The problem —
Reproduce the entries below verbatim, everything from the line containing "The image size is (1133, 529)." down to the line containing "point(30,33)", with both of those lines included.

Data excerpts —
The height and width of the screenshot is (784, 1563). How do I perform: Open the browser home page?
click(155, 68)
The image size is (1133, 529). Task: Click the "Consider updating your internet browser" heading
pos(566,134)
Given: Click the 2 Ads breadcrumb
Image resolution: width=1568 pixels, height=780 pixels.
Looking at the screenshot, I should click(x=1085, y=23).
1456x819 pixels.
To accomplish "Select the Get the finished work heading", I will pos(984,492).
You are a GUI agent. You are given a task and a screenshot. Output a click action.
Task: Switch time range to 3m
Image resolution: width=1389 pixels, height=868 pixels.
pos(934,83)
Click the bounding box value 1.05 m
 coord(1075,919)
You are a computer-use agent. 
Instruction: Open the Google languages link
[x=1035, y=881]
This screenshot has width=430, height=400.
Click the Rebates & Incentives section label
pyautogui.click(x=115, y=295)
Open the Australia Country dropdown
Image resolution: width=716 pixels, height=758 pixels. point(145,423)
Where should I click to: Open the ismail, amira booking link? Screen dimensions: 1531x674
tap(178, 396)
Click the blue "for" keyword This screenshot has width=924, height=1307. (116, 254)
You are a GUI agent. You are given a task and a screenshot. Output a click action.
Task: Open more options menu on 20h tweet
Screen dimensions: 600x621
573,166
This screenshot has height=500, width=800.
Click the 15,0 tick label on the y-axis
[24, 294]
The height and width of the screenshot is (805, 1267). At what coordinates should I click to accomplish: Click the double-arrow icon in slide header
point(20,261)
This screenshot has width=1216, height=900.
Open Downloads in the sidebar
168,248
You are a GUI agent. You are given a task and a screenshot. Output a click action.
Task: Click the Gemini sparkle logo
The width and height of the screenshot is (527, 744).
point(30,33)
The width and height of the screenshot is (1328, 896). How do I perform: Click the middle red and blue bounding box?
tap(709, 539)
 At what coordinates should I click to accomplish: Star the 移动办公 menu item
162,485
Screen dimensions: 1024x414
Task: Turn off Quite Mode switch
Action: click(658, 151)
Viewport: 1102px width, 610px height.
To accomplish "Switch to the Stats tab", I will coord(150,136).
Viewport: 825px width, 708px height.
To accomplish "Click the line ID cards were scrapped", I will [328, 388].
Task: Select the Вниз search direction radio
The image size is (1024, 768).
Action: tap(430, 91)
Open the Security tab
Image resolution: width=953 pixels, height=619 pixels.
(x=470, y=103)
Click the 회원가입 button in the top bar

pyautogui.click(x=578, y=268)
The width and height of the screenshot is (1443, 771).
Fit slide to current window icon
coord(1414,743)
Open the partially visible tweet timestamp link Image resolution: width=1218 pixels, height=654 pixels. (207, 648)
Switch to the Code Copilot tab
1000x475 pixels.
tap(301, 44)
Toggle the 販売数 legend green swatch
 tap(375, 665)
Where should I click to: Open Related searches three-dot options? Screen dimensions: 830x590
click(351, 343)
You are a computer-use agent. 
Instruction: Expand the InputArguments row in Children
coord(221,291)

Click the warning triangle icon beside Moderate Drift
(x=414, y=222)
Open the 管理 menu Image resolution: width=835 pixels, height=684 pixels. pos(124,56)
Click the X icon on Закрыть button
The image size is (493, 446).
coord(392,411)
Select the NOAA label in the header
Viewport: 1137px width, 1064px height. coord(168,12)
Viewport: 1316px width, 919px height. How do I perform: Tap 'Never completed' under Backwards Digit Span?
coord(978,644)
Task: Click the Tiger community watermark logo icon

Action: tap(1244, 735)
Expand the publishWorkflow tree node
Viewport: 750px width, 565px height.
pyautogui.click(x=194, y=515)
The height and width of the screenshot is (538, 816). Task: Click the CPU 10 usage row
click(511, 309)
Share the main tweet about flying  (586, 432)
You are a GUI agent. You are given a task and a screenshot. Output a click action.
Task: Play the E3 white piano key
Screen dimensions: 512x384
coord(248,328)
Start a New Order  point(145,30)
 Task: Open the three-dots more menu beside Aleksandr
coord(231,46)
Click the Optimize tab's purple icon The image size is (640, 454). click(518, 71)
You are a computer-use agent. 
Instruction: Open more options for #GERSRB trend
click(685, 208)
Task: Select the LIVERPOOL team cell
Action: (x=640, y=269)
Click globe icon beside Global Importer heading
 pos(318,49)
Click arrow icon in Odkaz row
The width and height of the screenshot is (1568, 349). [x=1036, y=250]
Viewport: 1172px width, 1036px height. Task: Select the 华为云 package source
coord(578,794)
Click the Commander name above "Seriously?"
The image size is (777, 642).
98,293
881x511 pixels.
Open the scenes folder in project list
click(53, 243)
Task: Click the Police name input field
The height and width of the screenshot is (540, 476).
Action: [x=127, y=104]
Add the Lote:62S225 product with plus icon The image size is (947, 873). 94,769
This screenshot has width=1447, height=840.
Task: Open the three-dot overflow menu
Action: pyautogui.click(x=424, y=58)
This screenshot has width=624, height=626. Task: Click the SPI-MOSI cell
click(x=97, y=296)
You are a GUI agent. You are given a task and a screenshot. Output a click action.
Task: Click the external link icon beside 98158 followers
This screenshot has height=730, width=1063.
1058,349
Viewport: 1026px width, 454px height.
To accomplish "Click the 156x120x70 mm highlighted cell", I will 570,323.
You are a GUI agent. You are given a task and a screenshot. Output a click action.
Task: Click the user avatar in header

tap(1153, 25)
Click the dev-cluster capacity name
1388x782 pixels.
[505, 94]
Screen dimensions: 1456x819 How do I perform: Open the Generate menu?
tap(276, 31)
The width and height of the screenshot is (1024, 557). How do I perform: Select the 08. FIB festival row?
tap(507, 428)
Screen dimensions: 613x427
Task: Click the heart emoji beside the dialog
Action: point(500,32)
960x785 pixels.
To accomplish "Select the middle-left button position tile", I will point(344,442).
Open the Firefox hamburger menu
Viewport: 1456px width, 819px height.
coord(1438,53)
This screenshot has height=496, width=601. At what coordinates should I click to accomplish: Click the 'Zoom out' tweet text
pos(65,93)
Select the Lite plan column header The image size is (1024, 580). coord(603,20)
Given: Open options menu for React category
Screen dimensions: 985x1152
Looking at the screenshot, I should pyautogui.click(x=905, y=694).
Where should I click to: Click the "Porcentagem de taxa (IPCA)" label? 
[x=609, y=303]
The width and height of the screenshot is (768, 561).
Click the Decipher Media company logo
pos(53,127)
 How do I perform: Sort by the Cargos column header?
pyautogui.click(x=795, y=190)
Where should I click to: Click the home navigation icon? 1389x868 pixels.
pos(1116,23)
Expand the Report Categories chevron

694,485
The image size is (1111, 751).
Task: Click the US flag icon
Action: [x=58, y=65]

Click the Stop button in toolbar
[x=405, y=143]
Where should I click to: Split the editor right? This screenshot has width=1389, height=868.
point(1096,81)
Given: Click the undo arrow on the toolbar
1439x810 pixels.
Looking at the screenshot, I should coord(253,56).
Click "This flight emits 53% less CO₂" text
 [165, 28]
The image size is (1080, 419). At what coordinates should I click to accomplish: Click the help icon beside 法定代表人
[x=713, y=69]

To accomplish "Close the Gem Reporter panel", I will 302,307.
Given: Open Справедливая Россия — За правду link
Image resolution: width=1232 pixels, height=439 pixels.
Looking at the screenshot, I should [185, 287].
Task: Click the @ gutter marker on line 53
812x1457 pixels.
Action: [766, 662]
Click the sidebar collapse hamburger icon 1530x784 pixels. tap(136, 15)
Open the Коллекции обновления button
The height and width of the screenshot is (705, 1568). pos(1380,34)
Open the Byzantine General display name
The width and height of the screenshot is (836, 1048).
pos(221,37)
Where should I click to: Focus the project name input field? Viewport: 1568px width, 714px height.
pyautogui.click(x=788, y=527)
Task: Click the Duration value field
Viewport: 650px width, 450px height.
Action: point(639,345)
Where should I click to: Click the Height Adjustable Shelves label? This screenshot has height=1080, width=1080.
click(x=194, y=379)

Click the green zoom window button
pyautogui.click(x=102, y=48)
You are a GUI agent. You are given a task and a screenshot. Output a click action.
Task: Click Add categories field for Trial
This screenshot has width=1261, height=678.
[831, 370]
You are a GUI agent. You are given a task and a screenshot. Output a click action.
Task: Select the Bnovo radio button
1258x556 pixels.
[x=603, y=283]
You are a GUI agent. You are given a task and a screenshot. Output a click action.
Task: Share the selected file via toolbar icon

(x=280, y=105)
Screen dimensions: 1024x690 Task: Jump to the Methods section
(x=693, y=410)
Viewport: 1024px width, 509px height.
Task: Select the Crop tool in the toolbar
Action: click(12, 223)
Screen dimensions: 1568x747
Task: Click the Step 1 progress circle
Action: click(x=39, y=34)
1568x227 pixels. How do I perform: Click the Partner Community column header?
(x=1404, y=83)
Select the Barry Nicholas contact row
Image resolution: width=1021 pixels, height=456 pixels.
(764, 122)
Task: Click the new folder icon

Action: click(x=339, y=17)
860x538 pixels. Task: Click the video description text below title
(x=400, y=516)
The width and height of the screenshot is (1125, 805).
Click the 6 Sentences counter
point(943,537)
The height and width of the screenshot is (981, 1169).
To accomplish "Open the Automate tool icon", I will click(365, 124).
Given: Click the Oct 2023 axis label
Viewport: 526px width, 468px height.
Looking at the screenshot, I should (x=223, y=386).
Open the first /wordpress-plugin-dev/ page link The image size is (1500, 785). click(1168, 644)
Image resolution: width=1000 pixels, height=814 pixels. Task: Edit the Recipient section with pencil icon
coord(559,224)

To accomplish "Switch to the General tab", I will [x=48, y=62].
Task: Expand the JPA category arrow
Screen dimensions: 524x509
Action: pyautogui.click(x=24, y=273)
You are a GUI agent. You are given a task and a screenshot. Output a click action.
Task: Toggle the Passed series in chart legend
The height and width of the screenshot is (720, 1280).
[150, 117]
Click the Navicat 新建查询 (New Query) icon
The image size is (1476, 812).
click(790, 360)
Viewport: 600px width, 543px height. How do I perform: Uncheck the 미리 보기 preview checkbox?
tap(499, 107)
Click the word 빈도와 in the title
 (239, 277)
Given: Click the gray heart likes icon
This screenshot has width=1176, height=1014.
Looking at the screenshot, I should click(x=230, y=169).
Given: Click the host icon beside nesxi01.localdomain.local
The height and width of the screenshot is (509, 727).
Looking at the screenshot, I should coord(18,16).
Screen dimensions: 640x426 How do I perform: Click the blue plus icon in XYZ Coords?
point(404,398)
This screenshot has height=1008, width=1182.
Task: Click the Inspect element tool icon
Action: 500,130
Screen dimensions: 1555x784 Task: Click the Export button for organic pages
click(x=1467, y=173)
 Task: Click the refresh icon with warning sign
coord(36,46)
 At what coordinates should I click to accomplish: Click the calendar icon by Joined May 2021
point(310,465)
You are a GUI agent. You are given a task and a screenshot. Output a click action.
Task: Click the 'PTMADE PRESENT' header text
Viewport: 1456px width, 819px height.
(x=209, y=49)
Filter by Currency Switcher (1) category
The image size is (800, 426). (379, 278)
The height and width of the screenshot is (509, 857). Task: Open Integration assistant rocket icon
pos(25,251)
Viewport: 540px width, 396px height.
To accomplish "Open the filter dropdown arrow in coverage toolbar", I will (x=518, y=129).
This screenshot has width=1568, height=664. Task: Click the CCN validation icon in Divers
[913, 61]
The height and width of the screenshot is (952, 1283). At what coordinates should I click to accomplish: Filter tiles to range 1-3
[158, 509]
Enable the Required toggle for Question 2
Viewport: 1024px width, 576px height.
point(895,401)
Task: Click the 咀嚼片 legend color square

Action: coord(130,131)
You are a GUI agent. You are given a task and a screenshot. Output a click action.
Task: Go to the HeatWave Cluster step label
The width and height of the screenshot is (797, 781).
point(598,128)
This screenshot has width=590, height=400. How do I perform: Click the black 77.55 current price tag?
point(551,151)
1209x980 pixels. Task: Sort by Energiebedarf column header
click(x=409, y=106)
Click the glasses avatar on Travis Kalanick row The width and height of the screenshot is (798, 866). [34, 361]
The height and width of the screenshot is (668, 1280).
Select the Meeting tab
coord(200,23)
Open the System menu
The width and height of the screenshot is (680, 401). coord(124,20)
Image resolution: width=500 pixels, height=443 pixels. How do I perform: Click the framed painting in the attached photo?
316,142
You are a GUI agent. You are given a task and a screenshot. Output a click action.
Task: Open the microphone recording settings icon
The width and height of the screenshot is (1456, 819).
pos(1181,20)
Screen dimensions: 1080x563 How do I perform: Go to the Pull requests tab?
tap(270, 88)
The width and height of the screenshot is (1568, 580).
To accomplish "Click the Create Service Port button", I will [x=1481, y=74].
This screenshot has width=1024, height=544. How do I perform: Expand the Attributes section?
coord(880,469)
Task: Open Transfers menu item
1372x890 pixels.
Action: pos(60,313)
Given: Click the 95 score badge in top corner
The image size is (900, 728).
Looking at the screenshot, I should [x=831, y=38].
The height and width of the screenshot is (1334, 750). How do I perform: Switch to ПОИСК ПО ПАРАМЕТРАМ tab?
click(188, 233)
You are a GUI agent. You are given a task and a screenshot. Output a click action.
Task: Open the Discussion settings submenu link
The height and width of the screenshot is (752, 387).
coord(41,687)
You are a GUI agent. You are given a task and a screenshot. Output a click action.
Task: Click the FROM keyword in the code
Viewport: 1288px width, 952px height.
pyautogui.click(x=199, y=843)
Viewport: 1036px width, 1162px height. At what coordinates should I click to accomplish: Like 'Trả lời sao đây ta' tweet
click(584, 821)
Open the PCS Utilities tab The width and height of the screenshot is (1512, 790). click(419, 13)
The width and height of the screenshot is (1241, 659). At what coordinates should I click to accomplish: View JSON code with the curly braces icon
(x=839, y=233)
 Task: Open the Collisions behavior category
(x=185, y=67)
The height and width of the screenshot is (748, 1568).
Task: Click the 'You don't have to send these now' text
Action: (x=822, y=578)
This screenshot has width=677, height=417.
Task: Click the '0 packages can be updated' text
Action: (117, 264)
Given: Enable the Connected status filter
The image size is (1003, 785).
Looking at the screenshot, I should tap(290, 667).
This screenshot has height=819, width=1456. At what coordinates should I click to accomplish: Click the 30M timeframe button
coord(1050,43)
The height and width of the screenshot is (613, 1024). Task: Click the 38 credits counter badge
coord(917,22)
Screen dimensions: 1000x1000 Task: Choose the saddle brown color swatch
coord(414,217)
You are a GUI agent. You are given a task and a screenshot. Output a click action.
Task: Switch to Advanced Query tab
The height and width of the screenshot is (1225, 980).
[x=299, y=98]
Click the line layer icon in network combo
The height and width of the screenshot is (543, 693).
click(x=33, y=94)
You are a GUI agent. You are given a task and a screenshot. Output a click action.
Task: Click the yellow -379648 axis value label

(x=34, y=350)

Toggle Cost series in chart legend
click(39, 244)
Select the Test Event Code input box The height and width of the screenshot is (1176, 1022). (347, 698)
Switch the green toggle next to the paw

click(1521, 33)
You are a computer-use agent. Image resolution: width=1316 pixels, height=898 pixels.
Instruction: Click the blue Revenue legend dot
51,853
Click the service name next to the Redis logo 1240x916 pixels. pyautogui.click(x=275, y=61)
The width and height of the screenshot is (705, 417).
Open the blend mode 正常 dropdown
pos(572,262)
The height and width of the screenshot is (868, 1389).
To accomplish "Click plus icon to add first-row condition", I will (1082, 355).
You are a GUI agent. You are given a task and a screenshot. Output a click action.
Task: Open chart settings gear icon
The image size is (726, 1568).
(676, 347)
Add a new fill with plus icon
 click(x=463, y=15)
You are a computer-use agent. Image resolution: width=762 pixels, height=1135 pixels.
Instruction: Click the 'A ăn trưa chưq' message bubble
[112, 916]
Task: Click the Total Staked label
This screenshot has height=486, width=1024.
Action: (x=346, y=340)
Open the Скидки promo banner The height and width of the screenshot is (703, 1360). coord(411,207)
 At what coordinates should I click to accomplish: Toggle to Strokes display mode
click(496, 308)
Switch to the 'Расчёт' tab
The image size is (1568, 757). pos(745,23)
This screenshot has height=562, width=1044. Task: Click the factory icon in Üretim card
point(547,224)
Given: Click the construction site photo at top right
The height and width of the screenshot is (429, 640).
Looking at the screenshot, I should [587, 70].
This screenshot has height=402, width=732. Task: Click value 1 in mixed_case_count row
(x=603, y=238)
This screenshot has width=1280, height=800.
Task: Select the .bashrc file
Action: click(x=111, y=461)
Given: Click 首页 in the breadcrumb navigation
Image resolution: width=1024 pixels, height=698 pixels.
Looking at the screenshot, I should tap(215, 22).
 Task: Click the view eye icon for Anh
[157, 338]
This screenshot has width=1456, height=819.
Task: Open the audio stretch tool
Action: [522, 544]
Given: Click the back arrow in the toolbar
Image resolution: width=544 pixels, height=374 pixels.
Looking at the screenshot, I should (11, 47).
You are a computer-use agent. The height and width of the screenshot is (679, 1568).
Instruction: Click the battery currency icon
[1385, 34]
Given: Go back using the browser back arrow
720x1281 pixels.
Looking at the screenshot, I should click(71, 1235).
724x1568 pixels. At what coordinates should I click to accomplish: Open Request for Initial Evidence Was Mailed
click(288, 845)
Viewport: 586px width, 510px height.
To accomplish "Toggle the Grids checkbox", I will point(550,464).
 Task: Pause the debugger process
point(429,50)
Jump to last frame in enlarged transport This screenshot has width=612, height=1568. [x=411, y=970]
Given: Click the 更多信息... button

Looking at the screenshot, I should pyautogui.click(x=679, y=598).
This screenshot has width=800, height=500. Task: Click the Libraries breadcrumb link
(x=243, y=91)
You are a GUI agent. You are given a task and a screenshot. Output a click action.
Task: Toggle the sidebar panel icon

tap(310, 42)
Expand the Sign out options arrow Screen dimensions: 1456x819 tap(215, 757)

Solution to the exercise —
The image size is (1133, 529). Task: Click the "Consider updating your internet browser" heading
pos(566,134)
Given: Click the 2 Ads breadcrumb
Image resolution: width=1568 pixels, height=780 pixels.
Looking at the screenshot, I should click(x=1085, y=23).
1456x819 pixels.
To accomplish "Select the Get the finished work heading", I will pos(984,492).
You are a GUI agent. You are given a task and a screenshot. Output a click action.
Task: Switch time range to 3m
Image resolution: width=1389 pixels, height=868 pixels.
pos(934,83)
Click the bounding box value 1.05 m
 coord(1075,919)
You are a computer-use agent. 
Instruction: Open the Google languages link
[x=1035, y=881]
This screenshot has width=430, height=400.
Click the Rebates & Incentives section label
pyautogui.click(x=115, y=295)
Open the Australia Country dropdown
Image resolution: width=716 pixels, height=758 pixels. point(145,423)
Where should I click to: Open the ismail, amira booking link? Screen dimensions: 1531x674
tap(178, 396)
Click the blue "for" keyword This screenshot has width=924, height=1307. (116, 254)
You are a GUI agent. You are given a task and a screenshot. Output a click action.
Task: Open more options menu on 20h tweet
Screen dimensions: 600x621
573,166
This screenshot has height=500, width=800.
Click the 15,0 tick label on the y-axis
[24, 294]
The height and width of the screenshot is (805, 1267). At what coordinates should I click to accomplish: Click the double-arrow icon in slide header
point(20,261)
This screenshot has width=1216, height=900.
Open Downloads in the sidebar
168,248
You are a GUI agent. You are given a task and a screenshot. Output a click action.
Task: Click the Gemini sparkle logo
The width and height of the screenshot is (527, 744).
point(30,33)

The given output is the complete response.